* _Written instruction_: Render the lines starting at the one containing "Image resolution: width=1242" and ending at the one containing "Action: click(937, 145)", both included, as a Markdown table with the columns Number and Text, leaving out any blank lines.

* _Dataset records_:

-*-*-

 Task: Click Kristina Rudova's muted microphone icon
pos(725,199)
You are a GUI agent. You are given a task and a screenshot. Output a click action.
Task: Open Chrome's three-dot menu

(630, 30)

-*-*-

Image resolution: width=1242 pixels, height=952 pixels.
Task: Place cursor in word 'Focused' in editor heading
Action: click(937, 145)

-*-*-

* _Answer for the task_:
| Number | Text |
|---|---|
| 1 | Image resolution: width=1242 pixels, height=952 pixels. |
| 2 | Task: Place cursor in word 'Focused' in editor heading |
| 3 | Action: click(937, 145) |